Fatalerweise hat die sahara-erfahrene Ex-Kolonialmacht FR verabsäumt, die 2013 nicht mehr intakte malische Armee(FAMA) wieder „aufzurichten“ und sich stattdessen mit BARKHANE auf die Jagd nach djihadistischen Anführern kapriziert ; die EUTM war mit der Neuaufstellung der FAMA von Beginn an überfordert. So hatte sich auch die malische Regierung von EUTM viel mehr versprochen(mit der FAMA in den Einsatz). Überfordert war und ist auch die jeweilige Regierung in der Wiederherstellung staatlicher Strukturen; zudem ist die politische/militärische Führungsschicht, die in der „Blase Bamako et alentours“ konzentriert ist, nicht in der Lage, aus sich selbst und der MLI-Gesellschaft heraus Lösungsansätze und entsprechende Umsetzungsenergien zu entwickeln. Da FR und die UN-Mission nicht vermochten, die Sicherheitslage in der Fläche zu stabilisieren (und auch djihadistischen Milizen aufzuhalten), hat die Junta in souveräner Manier eine neue Kraft engagiert, die es nun richten soll. Ob diese Junta in der Lage ist, eigene Anstrengungen zur Verbesserung der inneren Sicherheit über die „Blase Bamako“ hinaus zu leisten, ist bislang nicht zu erkennen. Ohne leistungsfähige „authochtone“ Sicherheitskräfte (und better governance), und das gilt auch für die gesamte Sahelzone, sind jegliche externe Bemühungen um Stabilisierung fast aussichtlos.
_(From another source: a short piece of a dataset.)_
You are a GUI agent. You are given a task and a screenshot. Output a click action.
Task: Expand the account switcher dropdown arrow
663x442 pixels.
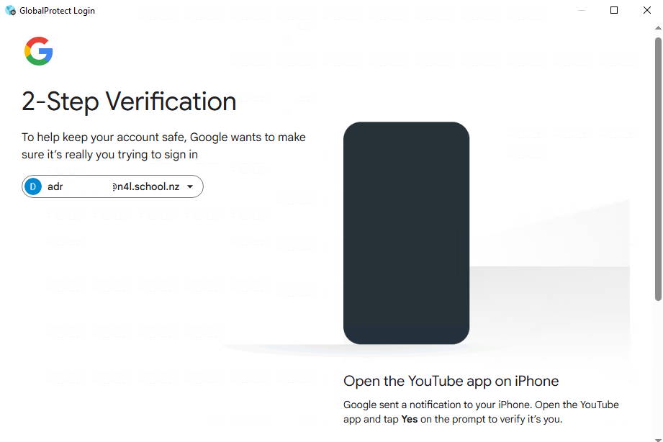tap(190, 187)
Da mittlerweile auch die ähnlich schwach strukturierten Nachbarstaaten (ausgenommen die islamistische Republik Mauretanien) von djihadistischen Milizen angegriffen werden, stellt die Verhinderung der Destabilisierung dieser Region eine große Herausforderung für die EU dar, will sie das ehem. französische pré-carré nicht anderen Interessenten überlassen. Da müssen sich die Staaten der EU schon mal tief in die Augen schauen und nach guten Gründen für ein nachhaltiges europäisches Engagement suchen und diese auch medial ihrem jeweiligen Wahlvolk kommunizieren. Ein „Weiter so“ wird es mit den vorhandenen Missionen ohne BARKHANE in MLI nicht mehr geben. Tauglichere Konzepte sind gefragt. Frankreichs lang gehegter Wunsch nach einer „europeenisation“ des Konflikts könnte in Erfüllung gehen,
@briscard:
„Tauglichere Konzepte sind gefragt. Frankreichs lang gehegter Wunsch nach einer „europeenisation“ des Konflikts könnte in Erfüllung gehen,“
Entweder wird die EU ein Pool der Multipolaren Ordnung oder wir werden Bällebad aus Spielbällen mit jeweils wechselnder Schwerpunktsetzung.